SUMMARY: Zip/Unzip and encoding problem (Was: Re: How to detect the encoding of a string?)

Simos Xenitellis Fri, 03 Jun 2005 12:27:33 -0700

Hi,
I'ld like to thank everyone for their useful inputs to this issue. Based
on your suggestions I am opening a bug report for file-roller
(fileroller.sourceforge.net/) and notifying the authors of Info-Zip
(http://www.info-zip.org/pub/infozip/) on the issue. If you are from KDE
and use the "ark" archiver, please report as the problem exists there as
well. Same goes for 7-Zip Windows users (http://www.7-zip.org/).

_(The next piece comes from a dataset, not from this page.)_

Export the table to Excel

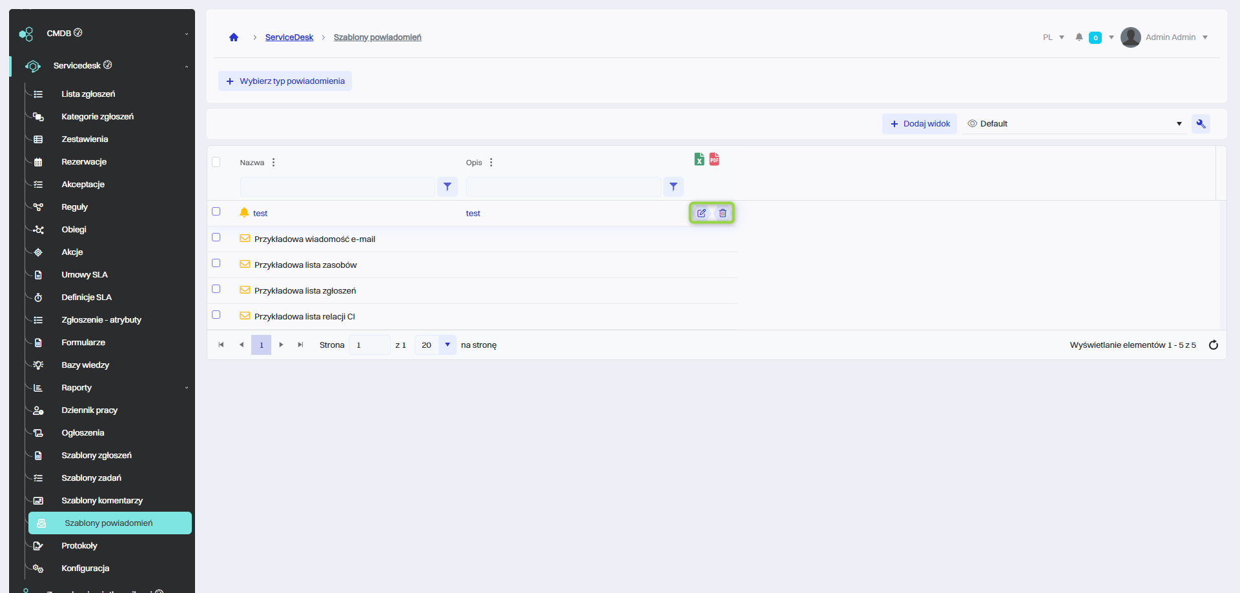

If you have something more to add, please do so at the individual
bugzilla pages.

File-roller bug report:
http://bugzilla.gnome.org/show_bug.cgi?id=306403

7-Zip bug report:
https://sourceforge.net/tracker/index.php?func=detail&aid=1214471&group_id=14481&atid=114481

My main concern was with GUI ZIP archivers, that should work no matter
what the compressed file is ("It just works" philosophy, GNOME :)) in
contrast to command line archivers. I just realised that at least
"file-roller" is a front-end to Info-Zip (zip/unzip/etc), therefore
there needs to be work as well as there. Probably the same with Ark.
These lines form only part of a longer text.